ACTIVITY
Every line of the data that includes "computer" should be copied out.

Dataset entries
☆ ☆ ☆ ☆ ☆ ☆ ☆
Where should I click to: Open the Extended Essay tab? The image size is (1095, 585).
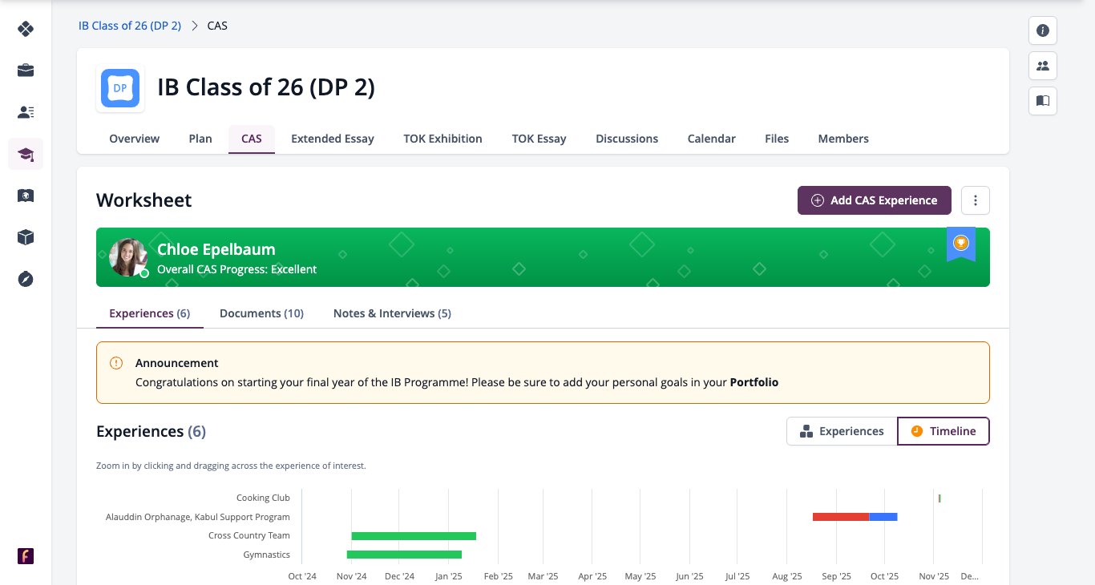333,139
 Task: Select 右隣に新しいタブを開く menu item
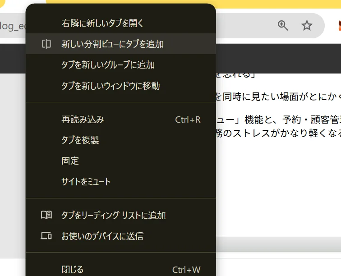click(x=121, y=23)
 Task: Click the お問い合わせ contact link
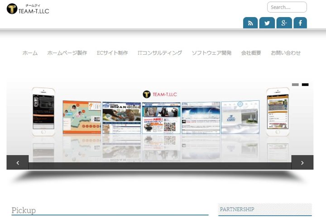286,53
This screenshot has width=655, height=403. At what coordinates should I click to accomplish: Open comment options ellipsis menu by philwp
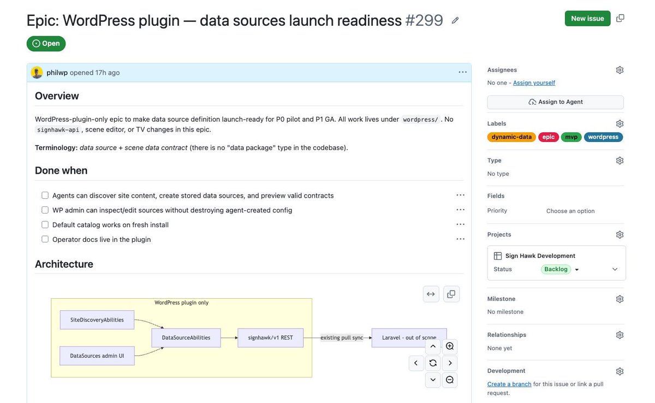[x=462, y=73]
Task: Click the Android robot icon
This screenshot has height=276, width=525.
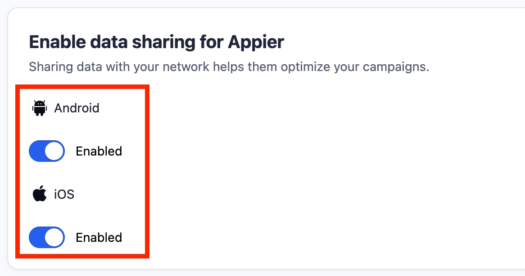Action: click(40, 108)
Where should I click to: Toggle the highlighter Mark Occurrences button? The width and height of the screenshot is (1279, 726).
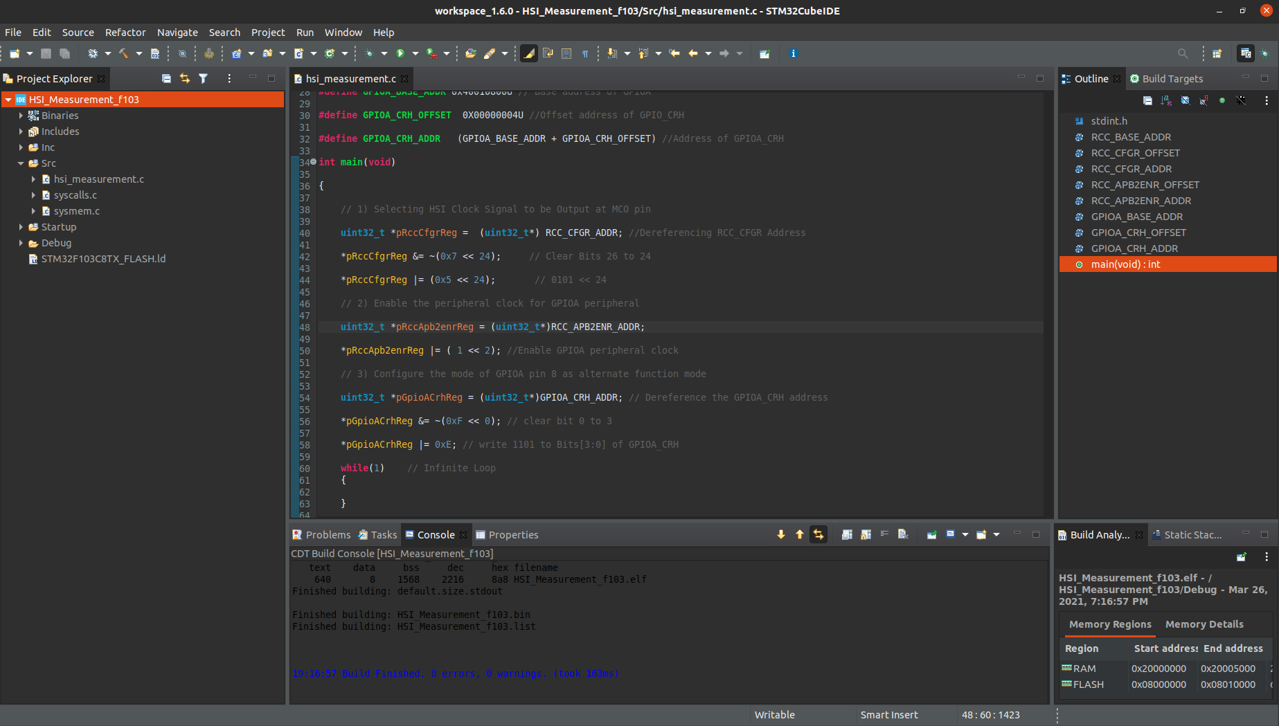[x=529, y=53]
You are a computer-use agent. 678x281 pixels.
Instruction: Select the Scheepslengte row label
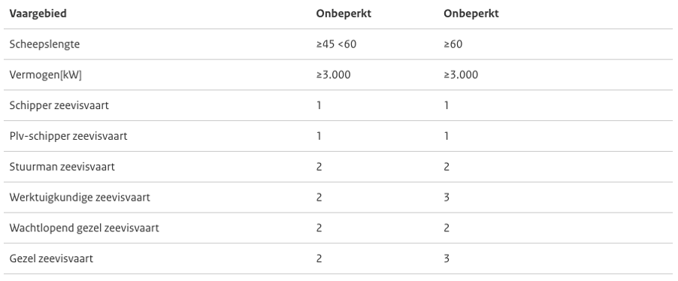(44, 44)
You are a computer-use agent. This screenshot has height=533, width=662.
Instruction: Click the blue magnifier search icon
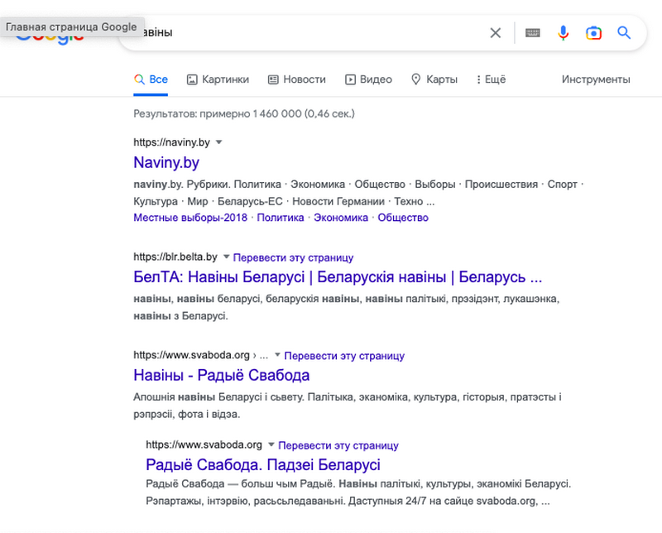(624, 33)
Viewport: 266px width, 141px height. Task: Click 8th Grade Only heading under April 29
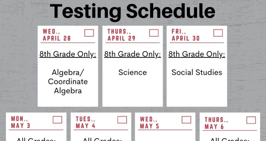point(133,54)
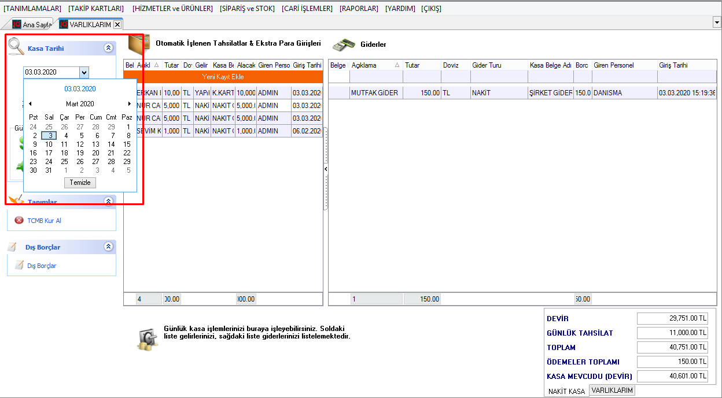Collapse the Dış Borçlar panel
The width and height of the screenshot is (722, 398).
[x=108, y=247]
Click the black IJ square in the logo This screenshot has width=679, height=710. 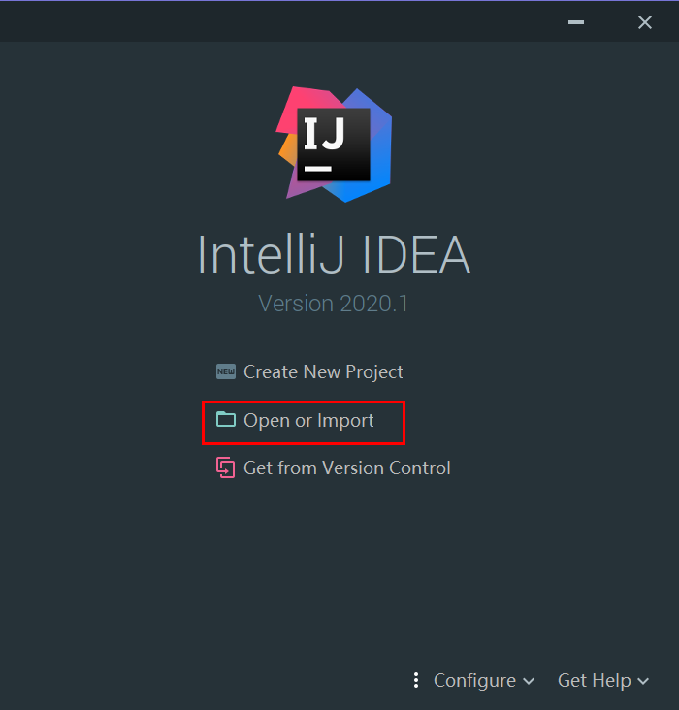pos(334,145)
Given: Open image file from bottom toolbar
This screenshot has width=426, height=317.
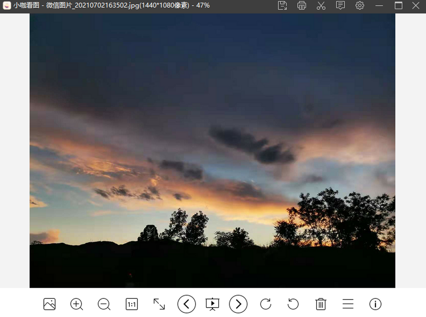Looking at the screenshot, I should click(49, 304).
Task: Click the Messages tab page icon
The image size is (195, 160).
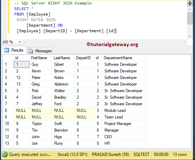Action: [30, 51]
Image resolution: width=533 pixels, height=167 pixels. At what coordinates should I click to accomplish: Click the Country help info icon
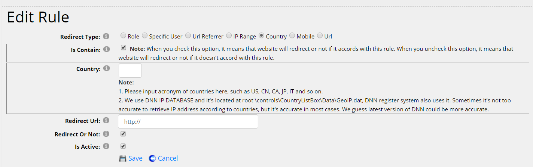pyautogui.click(x=106, y=68)
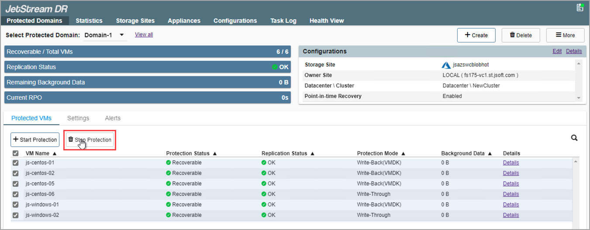
Task: Click the Configurations panel scrollbar down arrow
Action: [579, 98]
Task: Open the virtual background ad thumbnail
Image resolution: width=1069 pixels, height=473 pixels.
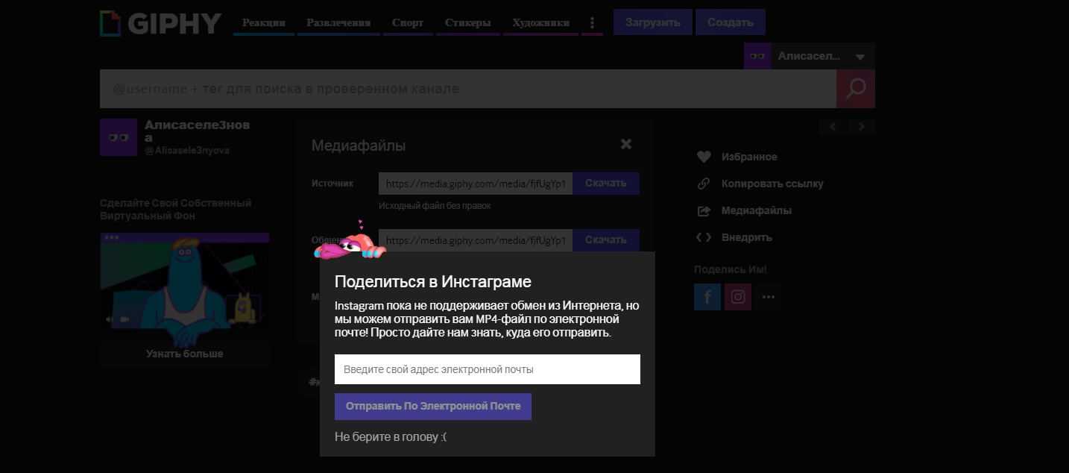Action: click(x=185, y=287)
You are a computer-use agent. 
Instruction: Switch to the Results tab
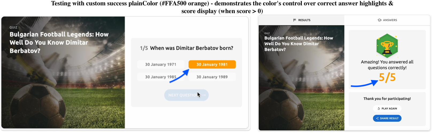coord(302,20)
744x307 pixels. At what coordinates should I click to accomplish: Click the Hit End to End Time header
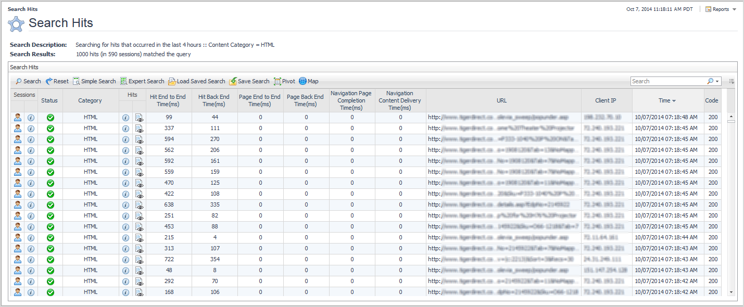click(x=168, y=100)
☆ ☆ ☆ ☆ ☆ ☆ ☆
WRITTEN REPLY
You are a computer-use agent. 678x281 pixels.
You are a computer-use agent. This screenshot has height=533, width=662.
You are a computer-use agent. 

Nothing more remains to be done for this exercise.